* [Problem description] Could you write out the whole listing exactly as it appears?

↓↓↓

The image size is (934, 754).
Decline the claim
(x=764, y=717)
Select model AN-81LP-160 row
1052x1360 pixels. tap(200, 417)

↑↑↑

* [Written reply]
The image size is (934, 754).
Decline the claim
(x=764, y=717)
Select model AN-81LP-160 row
1052x1360 pixels. tap(200, 417)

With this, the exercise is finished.